» **RECORD EXCERPTS**

######

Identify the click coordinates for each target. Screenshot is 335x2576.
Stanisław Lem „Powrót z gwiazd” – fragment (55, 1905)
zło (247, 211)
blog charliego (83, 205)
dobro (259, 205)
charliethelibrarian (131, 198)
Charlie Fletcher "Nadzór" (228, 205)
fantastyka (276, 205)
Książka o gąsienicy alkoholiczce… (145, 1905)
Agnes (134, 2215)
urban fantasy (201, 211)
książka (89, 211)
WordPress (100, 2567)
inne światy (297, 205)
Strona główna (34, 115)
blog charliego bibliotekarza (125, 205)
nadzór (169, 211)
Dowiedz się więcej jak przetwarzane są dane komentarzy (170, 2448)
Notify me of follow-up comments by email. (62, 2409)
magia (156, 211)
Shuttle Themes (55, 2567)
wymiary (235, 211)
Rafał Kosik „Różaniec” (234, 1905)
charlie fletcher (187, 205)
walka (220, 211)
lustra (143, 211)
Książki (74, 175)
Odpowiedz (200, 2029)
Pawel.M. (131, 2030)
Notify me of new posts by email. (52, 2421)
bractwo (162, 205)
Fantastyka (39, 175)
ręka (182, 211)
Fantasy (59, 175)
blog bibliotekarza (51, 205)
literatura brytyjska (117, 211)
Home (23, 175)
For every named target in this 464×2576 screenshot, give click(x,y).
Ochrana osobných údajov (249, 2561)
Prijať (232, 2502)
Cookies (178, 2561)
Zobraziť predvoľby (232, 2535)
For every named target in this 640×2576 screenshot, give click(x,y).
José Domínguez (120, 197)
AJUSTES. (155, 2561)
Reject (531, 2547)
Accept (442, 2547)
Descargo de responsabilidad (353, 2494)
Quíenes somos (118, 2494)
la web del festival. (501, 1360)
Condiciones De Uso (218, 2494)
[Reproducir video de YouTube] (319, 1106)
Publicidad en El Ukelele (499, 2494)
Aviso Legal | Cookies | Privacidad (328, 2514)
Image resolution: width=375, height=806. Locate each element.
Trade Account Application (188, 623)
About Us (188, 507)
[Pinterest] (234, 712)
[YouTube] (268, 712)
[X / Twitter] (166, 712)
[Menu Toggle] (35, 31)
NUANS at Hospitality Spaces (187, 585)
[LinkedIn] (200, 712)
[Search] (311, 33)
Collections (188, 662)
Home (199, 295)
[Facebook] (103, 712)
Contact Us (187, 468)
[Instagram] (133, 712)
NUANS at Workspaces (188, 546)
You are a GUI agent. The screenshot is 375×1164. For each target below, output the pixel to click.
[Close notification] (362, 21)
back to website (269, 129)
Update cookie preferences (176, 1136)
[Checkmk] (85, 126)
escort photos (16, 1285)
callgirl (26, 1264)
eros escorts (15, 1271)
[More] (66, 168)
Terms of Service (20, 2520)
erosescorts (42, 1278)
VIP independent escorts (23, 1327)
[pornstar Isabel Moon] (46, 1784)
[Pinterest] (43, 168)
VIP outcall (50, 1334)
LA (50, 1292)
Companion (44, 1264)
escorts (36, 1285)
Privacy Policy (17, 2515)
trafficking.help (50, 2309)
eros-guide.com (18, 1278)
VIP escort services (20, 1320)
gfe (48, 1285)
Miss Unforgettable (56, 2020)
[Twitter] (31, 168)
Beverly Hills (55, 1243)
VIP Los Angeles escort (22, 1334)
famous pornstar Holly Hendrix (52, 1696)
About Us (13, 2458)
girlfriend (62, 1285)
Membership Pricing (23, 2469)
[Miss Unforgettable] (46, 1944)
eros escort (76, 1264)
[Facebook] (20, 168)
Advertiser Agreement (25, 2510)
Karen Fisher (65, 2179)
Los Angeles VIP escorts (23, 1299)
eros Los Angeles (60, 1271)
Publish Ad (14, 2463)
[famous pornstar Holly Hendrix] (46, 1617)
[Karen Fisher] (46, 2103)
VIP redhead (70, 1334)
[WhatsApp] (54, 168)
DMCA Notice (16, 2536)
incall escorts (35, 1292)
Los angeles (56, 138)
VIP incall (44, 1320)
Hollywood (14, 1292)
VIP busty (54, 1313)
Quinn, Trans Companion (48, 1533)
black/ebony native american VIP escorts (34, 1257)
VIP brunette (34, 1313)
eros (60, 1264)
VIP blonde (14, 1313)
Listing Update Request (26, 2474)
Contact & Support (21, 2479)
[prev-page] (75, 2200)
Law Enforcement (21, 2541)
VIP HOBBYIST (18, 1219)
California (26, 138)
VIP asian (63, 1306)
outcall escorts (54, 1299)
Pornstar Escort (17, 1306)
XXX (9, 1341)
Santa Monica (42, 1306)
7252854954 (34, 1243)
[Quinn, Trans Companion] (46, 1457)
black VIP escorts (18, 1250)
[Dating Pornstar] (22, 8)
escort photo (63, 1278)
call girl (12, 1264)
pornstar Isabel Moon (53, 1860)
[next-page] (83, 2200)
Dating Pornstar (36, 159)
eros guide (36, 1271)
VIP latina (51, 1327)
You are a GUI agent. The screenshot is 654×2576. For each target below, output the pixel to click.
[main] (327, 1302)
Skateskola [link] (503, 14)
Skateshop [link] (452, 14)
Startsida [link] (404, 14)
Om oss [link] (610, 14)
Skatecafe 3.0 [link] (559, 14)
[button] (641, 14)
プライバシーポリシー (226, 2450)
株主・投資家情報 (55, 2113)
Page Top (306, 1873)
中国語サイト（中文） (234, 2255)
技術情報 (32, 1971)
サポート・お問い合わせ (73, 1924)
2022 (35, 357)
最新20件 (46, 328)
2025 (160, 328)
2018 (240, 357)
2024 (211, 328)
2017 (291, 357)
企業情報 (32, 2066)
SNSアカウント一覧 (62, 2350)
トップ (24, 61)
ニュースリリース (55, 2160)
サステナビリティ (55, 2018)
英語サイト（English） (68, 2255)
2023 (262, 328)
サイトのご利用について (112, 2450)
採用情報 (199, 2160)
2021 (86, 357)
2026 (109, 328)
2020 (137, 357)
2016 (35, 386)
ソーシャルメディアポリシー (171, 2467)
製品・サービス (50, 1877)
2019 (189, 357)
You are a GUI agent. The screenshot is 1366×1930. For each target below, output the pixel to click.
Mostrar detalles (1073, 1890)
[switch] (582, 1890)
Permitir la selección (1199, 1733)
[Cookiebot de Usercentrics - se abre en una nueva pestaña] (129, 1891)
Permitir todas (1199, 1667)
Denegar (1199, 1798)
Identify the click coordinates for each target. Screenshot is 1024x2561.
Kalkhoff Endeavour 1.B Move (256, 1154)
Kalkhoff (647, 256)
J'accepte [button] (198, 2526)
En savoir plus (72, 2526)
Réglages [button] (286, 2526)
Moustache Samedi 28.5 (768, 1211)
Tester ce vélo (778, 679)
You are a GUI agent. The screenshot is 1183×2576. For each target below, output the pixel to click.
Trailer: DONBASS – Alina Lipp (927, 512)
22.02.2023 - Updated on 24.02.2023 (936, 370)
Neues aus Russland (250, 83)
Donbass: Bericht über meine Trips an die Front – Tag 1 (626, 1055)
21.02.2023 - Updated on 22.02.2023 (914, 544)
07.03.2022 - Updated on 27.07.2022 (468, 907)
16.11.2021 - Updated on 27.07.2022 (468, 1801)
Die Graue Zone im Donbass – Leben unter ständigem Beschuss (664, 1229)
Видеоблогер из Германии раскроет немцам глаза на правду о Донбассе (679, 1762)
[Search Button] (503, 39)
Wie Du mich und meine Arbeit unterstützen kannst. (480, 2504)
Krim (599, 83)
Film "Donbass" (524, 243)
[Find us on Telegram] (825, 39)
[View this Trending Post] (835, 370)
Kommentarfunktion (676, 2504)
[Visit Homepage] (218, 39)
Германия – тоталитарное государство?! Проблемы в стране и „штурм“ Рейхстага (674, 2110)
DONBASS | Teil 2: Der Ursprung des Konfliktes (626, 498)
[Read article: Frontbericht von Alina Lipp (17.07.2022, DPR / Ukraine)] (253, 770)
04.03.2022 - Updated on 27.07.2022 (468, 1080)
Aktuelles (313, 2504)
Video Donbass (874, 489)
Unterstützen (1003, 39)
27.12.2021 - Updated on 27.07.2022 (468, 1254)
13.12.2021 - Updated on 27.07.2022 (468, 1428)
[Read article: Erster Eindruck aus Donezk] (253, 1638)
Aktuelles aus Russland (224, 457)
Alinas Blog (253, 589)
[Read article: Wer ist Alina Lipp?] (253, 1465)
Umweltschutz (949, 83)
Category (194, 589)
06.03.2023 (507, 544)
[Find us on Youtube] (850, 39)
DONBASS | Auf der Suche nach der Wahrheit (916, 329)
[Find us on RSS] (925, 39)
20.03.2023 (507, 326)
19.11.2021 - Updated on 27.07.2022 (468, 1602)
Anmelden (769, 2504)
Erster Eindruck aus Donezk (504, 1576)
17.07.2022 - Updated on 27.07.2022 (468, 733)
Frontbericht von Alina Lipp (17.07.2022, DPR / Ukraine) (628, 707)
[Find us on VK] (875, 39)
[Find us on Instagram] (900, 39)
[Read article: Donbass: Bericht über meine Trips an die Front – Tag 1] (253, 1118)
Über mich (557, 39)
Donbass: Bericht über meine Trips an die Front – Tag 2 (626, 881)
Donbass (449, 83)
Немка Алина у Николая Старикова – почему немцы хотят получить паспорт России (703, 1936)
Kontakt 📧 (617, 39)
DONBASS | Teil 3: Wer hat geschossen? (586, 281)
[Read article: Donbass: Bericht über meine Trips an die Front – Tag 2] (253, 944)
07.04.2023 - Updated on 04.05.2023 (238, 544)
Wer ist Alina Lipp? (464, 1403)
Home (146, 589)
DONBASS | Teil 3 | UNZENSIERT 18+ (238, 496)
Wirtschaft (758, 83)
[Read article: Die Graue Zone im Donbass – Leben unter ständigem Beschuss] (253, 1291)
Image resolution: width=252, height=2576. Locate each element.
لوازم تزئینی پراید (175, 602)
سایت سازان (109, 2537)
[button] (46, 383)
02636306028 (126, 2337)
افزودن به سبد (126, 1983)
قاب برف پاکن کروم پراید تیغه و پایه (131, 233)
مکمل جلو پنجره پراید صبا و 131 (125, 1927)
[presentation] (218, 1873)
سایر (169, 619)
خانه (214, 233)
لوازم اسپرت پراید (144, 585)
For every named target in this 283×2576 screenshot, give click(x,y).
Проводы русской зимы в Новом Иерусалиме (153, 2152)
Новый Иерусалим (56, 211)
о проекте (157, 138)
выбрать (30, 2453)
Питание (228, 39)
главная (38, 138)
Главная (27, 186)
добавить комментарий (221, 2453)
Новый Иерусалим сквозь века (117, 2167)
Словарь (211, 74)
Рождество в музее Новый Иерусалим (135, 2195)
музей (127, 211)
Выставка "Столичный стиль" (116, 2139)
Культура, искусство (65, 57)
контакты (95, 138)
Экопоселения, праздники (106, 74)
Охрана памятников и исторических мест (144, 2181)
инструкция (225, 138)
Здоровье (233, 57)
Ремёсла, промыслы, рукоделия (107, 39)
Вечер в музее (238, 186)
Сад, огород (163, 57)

######

» **WHAT YOU HAVE TO DO**
In the entries above, the lines between the one holding "black/ebony native american" and the one holding "技術情報 (32, 1971)", inclusive, are to be printed exactly as written, and those alone.

» **TASK OUTPUT**
black/ebony native american VIP escorts (34, 1257)
VIP brunette (34, 1313)
eros (60, 1264)
VIP blonde (14, 1313)
Listing Update Request (26, 2474)
Contact & Support (21, 2479)
[prev-page] (75, 2200)
Law Enforcement (21, 2541)
VIP HOBBYIST (18, 1219)
California (26, 138)
VIP asian (63, 1306)
outcall escorts (54, 1299)
Pornstar Escort (17, 1306)
XXX (9, 1341)
Santa Monica (42, 1306)
7252854954 (34, 1243)
[Quinn, Trans Companion] (46, 1457)
black VIP escorts (18, 1250)
[Dating Pornstar] (22, 8)
escort photo (63, 1278)
call girl (12, 1264)
pornstar Isabel Moon (53, 1860)
[next-page] (83, 2200)
Dating Pornstar (36, 159)
eros guide (36, 1271)
VIP latina (51, 1327)
You are a GUI agent. The screenshot is 654×2576. For each target below, output the pixel to click.
[main] (327, 1302)
Skateskola [link] (503, 14)
Skateshop [link] (452, 14)
Startsida [link] (404, 14)
Om oss [link] (610, 14)
Skatecafe 3.0 [link] (559, 14)
[button] (641, 14)
プライバシーポリシー (226, 2450)
株主・投資家情報 (55, 2113)
Page Top (306, 1873)
中国語サイト（中文） (234, 2255)
技術情報 (32, 1971)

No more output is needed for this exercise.